Na UE, de acordo com o Eurobarómetro de 2022, 67% dos cidadãos europeus são a favor de uma maior carga fiscal sobre os mais ricos para financiar medidas de apoio aos grupos mais pobres da população. Em Espanha, de acordo com um inquérito de 2021 encomendado pela rede de multimilionários Millionaires for Humanity e realizado pela empresa de investigação Glocalities, 6 em cada 10 espanhóis são a favor de um imposto adicional temporário sobre os ricos para fazer face às consequências da pandemia, como o que está atualmente em vigor.
Sobre algumas ICE bem sucedidas
A Right2Water, a primeira Iniciativa de Cidadania Europeia (ICE) bem-sucedida, foi lançada em 2013 com o objetivo de garantir que todos os cidadãos da UE tenham acesso a água potável e saneamento, tratando a água como um bem público e não como um bem comercial. A iniciativa reuniu mais de 1,6 milhões de assinaturas, o que levou a Comissão Europeia a rever a legislação sobre o acesso à água potável.
A iniciativa “End the Cage Age”, que visa eliminar a utilização de gaiolas na criação intensiva de animais, também ultrapassou um milhão de assinaturas, o que levou a Comissão a anunciar uma proposta para proibir gradualmente a utilização de gaiolas na criação de animais.

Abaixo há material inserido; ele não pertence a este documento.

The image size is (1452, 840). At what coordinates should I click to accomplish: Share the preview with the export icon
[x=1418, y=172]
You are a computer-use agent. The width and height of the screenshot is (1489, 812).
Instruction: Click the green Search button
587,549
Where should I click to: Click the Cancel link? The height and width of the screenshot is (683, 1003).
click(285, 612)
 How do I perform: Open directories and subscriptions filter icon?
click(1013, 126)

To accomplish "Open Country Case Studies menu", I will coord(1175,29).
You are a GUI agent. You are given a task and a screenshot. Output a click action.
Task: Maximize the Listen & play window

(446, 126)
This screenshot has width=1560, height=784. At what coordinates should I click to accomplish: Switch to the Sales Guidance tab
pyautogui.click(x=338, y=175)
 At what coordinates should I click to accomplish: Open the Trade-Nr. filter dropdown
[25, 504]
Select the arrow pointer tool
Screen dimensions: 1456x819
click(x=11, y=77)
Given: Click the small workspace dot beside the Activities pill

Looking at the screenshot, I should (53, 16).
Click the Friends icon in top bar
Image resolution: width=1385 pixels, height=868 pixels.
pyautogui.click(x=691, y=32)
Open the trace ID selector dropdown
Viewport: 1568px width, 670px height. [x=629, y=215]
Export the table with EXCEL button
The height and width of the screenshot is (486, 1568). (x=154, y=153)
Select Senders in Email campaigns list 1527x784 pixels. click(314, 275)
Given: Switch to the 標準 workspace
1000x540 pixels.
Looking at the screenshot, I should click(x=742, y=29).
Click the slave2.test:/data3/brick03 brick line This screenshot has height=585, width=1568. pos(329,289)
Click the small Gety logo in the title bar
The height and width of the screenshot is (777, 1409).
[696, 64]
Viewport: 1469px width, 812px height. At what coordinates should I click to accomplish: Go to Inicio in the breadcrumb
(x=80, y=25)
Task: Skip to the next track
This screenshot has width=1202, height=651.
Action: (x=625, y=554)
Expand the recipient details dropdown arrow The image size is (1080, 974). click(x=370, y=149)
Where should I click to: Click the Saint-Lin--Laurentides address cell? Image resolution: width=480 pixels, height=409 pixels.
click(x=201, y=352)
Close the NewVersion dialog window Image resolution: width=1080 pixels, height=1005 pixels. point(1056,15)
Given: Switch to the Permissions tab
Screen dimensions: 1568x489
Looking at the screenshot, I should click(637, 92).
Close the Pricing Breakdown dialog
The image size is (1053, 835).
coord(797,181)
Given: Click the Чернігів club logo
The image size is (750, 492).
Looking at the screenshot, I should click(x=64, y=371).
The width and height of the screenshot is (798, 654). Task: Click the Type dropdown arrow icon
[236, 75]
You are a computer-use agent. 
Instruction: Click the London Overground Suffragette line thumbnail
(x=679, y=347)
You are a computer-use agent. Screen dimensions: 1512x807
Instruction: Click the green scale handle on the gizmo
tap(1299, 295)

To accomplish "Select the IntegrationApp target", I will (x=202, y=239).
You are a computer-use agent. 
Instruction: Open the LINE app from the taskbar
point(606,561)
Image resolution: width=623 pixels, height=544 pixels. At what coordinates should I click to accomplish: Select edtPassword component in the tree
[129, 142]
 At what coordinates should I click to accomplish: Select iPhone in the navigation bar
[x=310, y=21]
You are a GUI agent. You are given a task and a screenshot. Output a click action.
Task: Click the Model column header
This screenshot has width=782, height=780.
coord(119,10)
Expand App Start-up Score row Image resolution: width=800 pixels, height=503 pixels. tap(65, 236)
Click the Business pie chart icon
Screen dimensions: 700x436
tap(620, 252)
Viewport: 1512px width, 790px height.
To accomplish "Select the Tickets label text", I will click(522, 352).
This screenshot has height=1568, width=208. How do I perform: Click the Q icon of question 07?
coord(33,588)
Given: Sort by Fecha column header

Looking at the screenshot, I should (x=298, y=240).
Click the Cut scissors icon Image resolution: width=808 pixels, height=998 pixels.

A campanha “Banir o glifosato“, que apelava à proibição do herbicida glifosato e à promoção de práticas agrícolas mais ambientalmente responsáveis, não conseguiu obter uma proibição total, mas levou a Comissão a tomar medidas para reduzir a sua utilização e aumentar a transparência na avaliação dos riscos dos pesticidas.